Беккет воплотил это рассуждение в образ своего малолетнего героя из романа «Малон умирает»:
«Меньше девочек его мысли занимал он сам, его жизнь — настоящая и будущая. Этого более чем достаточно, чтобы у самого толкового и чувствительного мальчика отвисла челюсть».
Пряча от себя разрушительные мысли, говорил Паскаль, мы должны постоянно отвлекаться и развлекаться. «Например — в театре», — добавил Беккет и открыл новую драму. В ней он показывал примерно то, о чем рассказывал Паскаль, — людей, коротающих отпущенную им часть вечности.
Беда в том, что, глядя на них, мы думаем исключительно о том, о чем герои пьесы пытаются забыть. В своем театре Беккет поменял местами передний план с задним. Все, что происходит перед зрителями, все, о чем говорят персонажи, не имеет значения. Важна лишь заданная ситуация, в которой они оказались. Но как раз она-то ничем не отличается от нашей. В сущности, мы смотрим на себя, оправдывая эту тавтологию театральным вычитанием. Ведь в отличие от жизни в театре Беккета нет ничего такого, чтобы отвлекало нас от себя.
Смотреть на этот кошмар можно недолго. Неудивительно, что пьесы Беккета с годами становились все короче. В конечном счете, он ограничил себя одной сценической метафорой. В «Счастливых днях» это — время: земля, поглощающая свою жертву.
Этот образ тоже можно вывести из Паскаля: «С помощью пространства Вселенная охватывает и поглощает меня, а вот с помощью мысли я охватываю Вселенную». Паскаль не сказал, какой именно мыслью, Беккет показал, что любой. Например, такой: «И опять день выдается на славу».

• • • • • • •

• _Задание 1_
Перепишите отрывок текста о театре Беккета между словами "Пряча от себя" и "им часть вечности." включительно, заменив "в театре" на "в кино".

• _Предоставленные записи_
• • • • • • •

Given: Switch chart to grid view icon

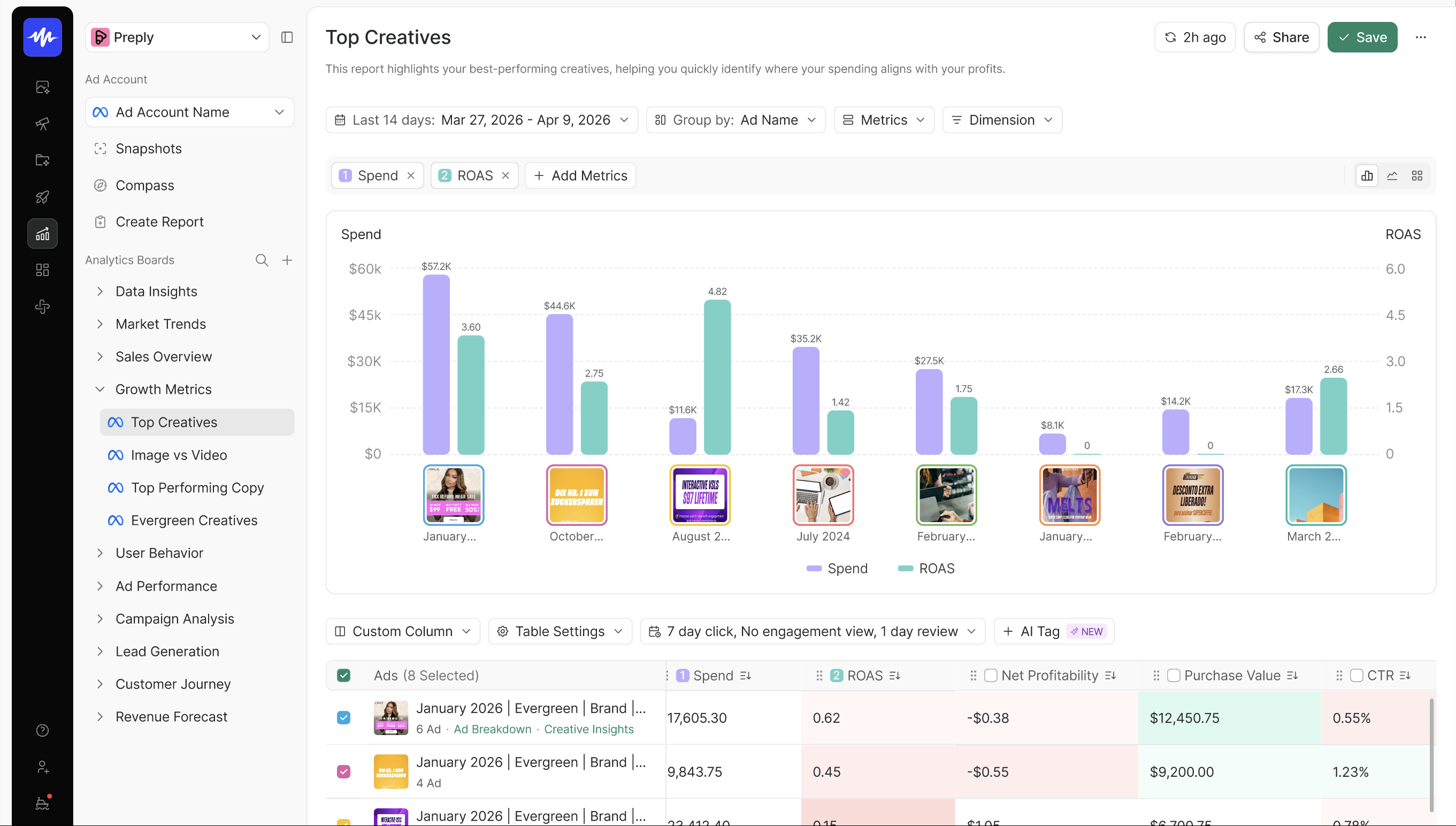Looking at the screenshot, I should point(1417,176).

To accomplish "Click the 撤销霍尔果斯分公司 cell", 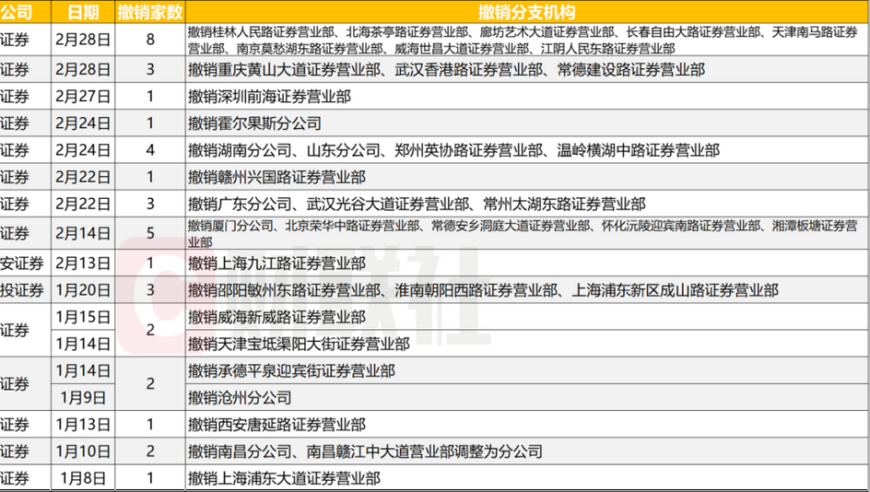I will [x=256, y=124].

• • • • • • •

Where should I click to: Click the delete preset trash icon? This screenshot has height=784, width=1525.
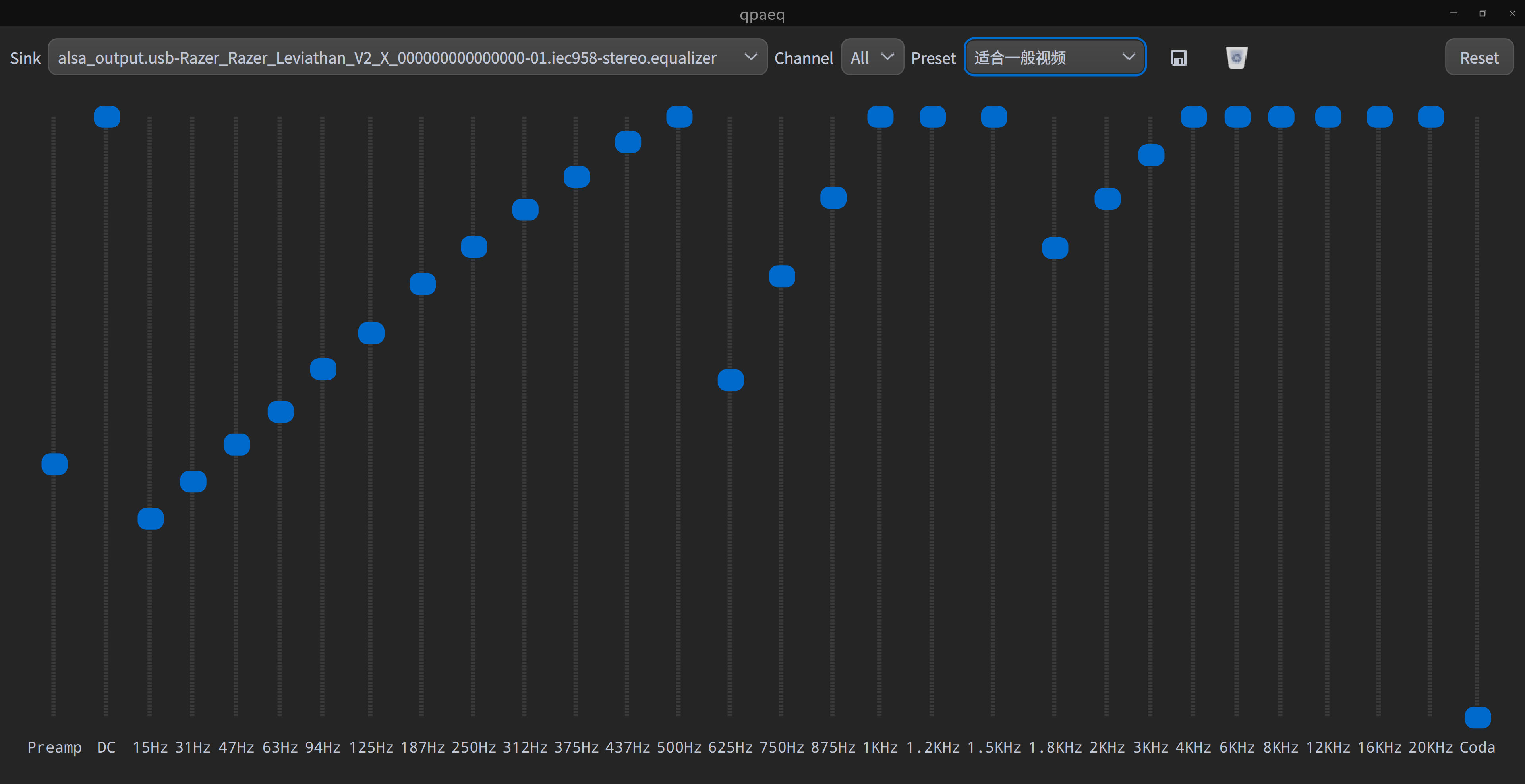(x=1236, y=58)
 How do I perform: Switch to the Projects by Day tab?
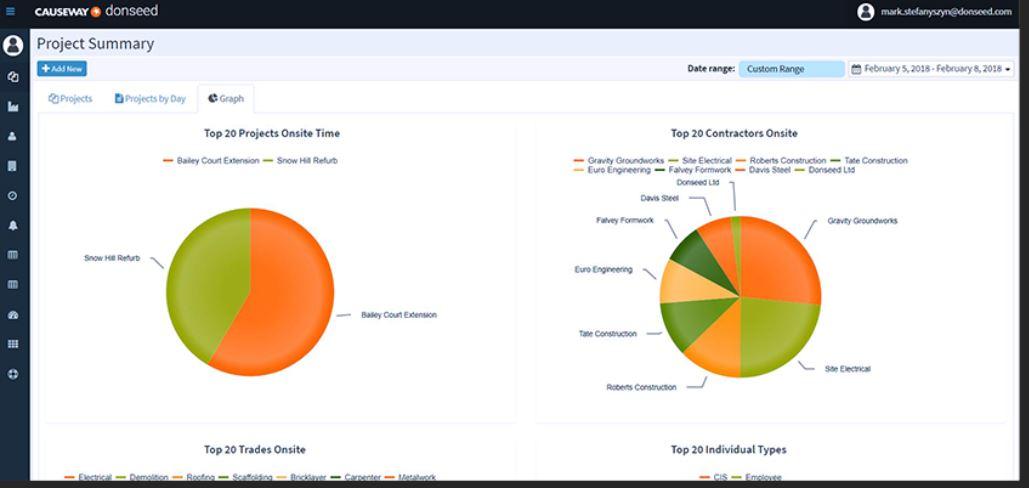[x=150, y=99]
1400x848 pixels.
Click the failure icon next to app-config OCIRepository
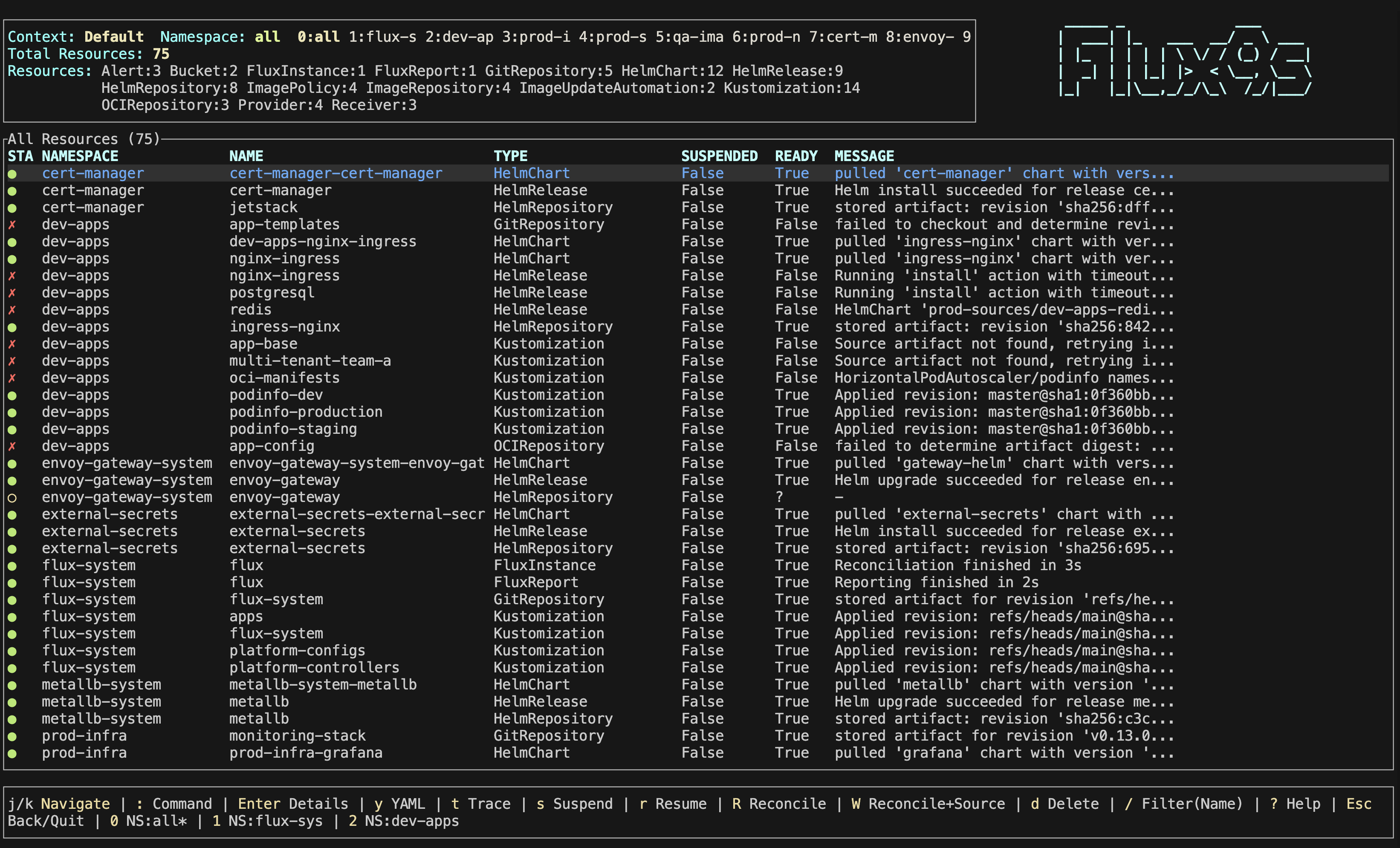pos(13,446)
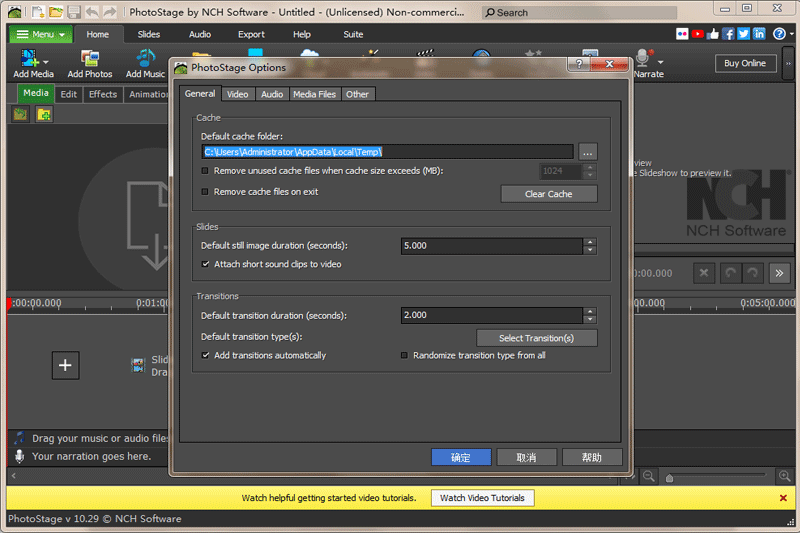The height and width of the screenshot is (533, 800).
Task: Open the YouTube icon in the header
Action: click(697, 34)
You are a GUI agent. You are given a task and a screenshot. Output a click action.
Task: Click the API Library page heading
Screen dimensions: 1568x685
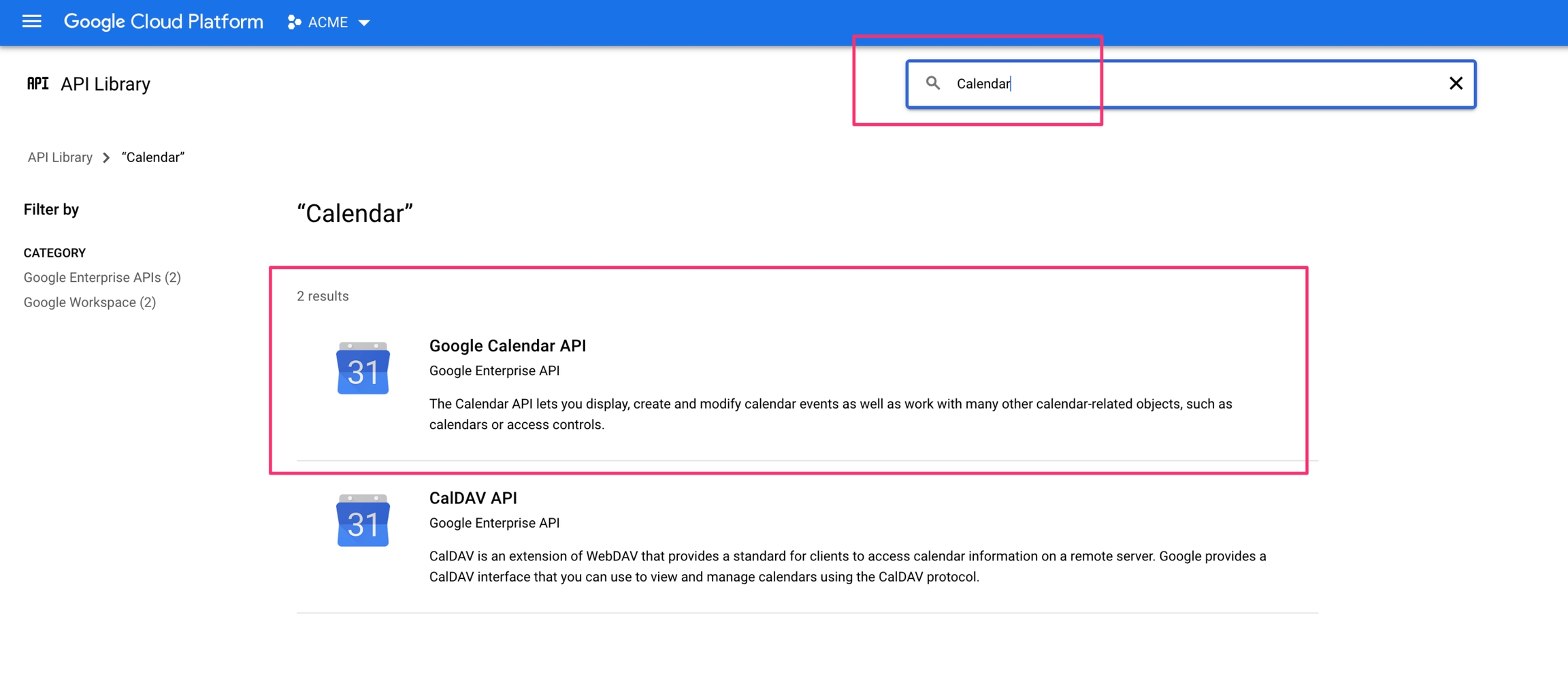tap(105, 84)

• • • • • • •

• _Задание 2_
Процитируйте без изменений записи между строками, содержащими "How do I perform: Switch" и "tap(105, 84)", включительно. Изображения в ответ не включайте.

• _Решение 1_
Пряча от себя разрушительные мысли, говорил Паскаль, мы должны постоянно отвлекаться и развлекаться. «Например — в кино», — добавил Беккет и открыл новую драму. В ней он показывал примерно то, о чем рассказывал Паскаль, — людей, коротающих отпущенную им часть вечности.

• _Решение 2_
 How do I perform: Switch to the Projects by Day tab?
[x=150, y=99]
1400x848 pixels.
Click the failure icon next to app-config OCIRepository
pos(13,446)
The height and width of the screenshot is (533, 800).
Task: Open the YouTube icon in the header
Action: click(697, 34)
You are a GUI agent. You are given a task and a screenshot. Output a click action.
Task: Click the API Library page heading
Screen dimensions: 1568x685
tap(105, 84)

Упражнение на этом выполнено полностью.